Solution 1:

Basic Variational Approach

Since $$ \sum_{j=1}^nx_j=1\tag1 $$ any variation of the $x_j$'s must satisfy $$ \sum_{j=1}^n\delta x_j=0\tag2 $$ At an interior critical point of $$ \sum_{j=1}^nx_j^2\tag3 $$ we will have $$ \sum_{j=1}^n2x_j\delta x_j=0\tag4 $$ At an interior critical point, any change that maintains $(1)$ should not change $(3)$. That is, for any $\delta x_j$ that satisfies $(2)$, $\delta x_j$ should satisfy $(4)$.

Note that $(2)$ says that $(\delta x_1,\delta x_2, \delta x_3,\dots,\delta x_n)$ is perpendicular to $(1,1,1,\dots,1)$, and that is the only restriction on $\delta x_j$, unless $x_j=0$ or $x_j=u_j$ (the edge cases). Furthermore, $(4)$ is satisfied when $(\delta x_1,\delta x_2, \delta x_3,\dots,\delta x_n)$ is perpendicular to $(x_1,x_2,x_3,\dots,x_n)$. This means that any $(\delta x_j)$ that is perpendicular to $(1,1,1,\dots,1)$ is perpendicular to $(x_1,x_2,x_3,\dots,x_n)$. That is, $(1,1,1,\dots,1)$ is parallel to $(x_1,x_2,x_3,\dots,x_n)$.

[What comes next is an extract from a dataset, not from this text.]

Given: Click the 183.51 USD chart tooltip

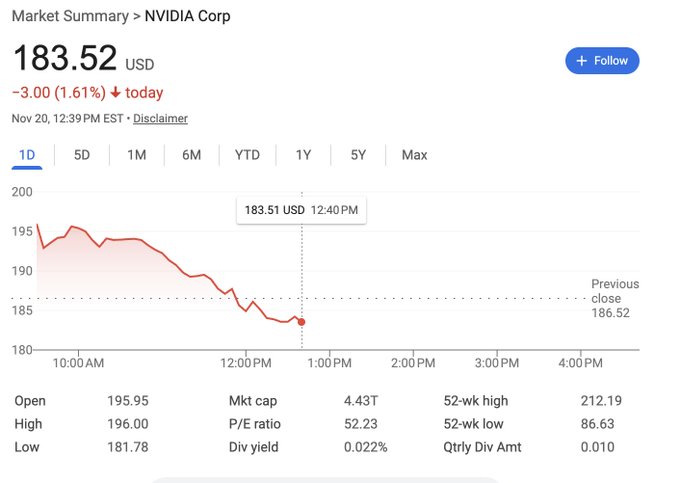Looking at the screenshot, I should point(300,210).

Thus, the only interior critical points happen when $$ x_1=x_2=x_3=\dots=x_n=\lambda\tag5 $$ In light of $(1)$, this means that $$ (x_1,x_2,x_3,\dots,x_n)=\tfrac1n\left(1,1,1,\dots,1\right)\tag6 $$ We also need to check the edge cases where some $x_j=0$ or some $x_j=u_j$. In those cases, we still have the analog of $(5)$ for the interior $x_j$; that is, those for which $0\lt x_j\lt u_j$.


Lagrangian Approach

The Lagrangian would be $$ \mathcal{L}(x_1,x_2,x_3,\dots,x_n,\lambda)=\sum_{j=1}^nx_j^2-\lambda\left(\sum_{j=1}^nx_j-1\right)\tag7 $$ Taking the gradient this locates the interior critical points $$ \begin{align} 0 &=\nabla\mathcal{L}(x_1,x_2,x_3,\dots,x_n,\lambda)\\ &=\left(2x_1-\lambda,2x_2-\lambda,2x_3-\lambda,\dots,2x_n-\lambda,\sum_{j=1}^nx_j-1\right)\tag8 \end{align} $$ which we can solve to get $(6)$.

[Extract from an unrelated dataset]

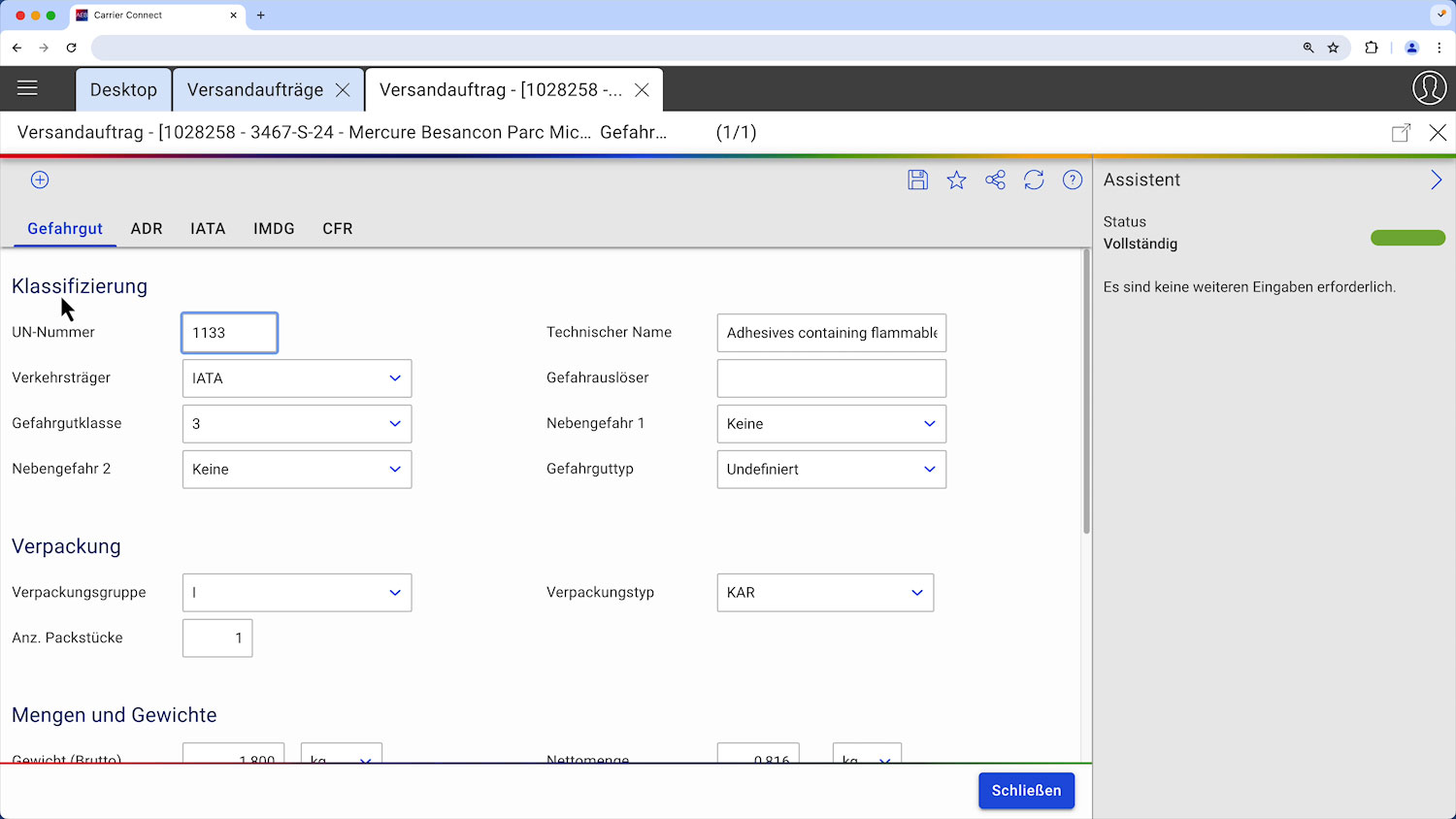Expand the Verkehrsträger dropdown
1456x819 pixels.
[x=395, y=378]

There are $2n$ $n-1$ dimensional edges, where $x_j=0$ and $x_j=u_j$, and a number of corners, etc. that need to be considered separately. They are not handled in the $n$-dimensional Lagrangian, though we can consider separate $n-1$ dimensional Lagrangians.

Solution 2:

I ran into space limitations, so here is what I wanted as a comment:

Hi @ALannister:

1] if the $u_i$'s are large, then the solution is $\tfrac{1}{n}\mathbf{e}_n$, where $\mathbf{e}_n$ is the vector of all $1$'s in $\mathbb{R}^n$.

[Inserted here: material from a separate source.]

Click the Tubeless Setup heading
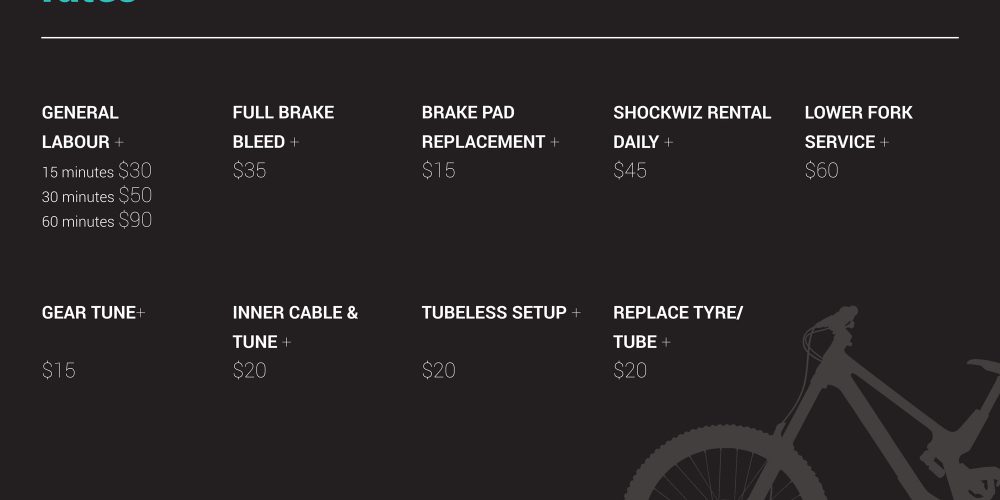Viewport: 1000px width, 500px height. [x=494, y=313]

2] view your problem as a projection problem: you want to project the origin onto the intersection of the box with the hyperplane with normal vector $\mathbf{e}_n$ and offset value $1$.

3] For notational convenience, assume $u_1\leq u_2\leq\cdots\leq u_n$.

4] As you blow up the ball (intersected with the nonnegative orthant), it will either hit first the hyperplane or the boundary of the box you are given.

5] If it hits the hyperplane first, then you are done (the problem is really unconstrained).

6] If you hit the box boundary first, you will hit it at $x_1=u_1$. This value is now fixed.

7] The remaining variables $x_2,\ldots x_n$ are now in a box of one less dimension, and the hyperplane has now normal vector $\mathbf{e}_{n-1}$, the all-ones in $\mathbb{R}^{n-1}$, and the offset is $1-u_1$.

8] Repeat this argument until you are done. This leads to your solution.

I suspect this is known. Is this a homework in a book? If so, please let us know from where this problem comes from, it is neat.

Solution 3:

The primal problem is $\inf_x \sup_{\mu, \lambda \ge 0, \nu \ge 0 } L(x,\lambda, \nu, \mu)$, the dual is $ \sup_{\mu, \lambda \ge 0, \nu \ge 0 }\inf_x L(x,\lambda, \nu, \mu)$.

Since ${\partial L(x,\lambda, \nu, \mu) \over \partial x} = 2x + \lambda - \nu + \mu e$, where $e=(1,1,...)^T$, we can compute an explicit expression for the minimising $x$ and so compute a formula for $\inf_x L(x,\lambda, \nu, \mu)$.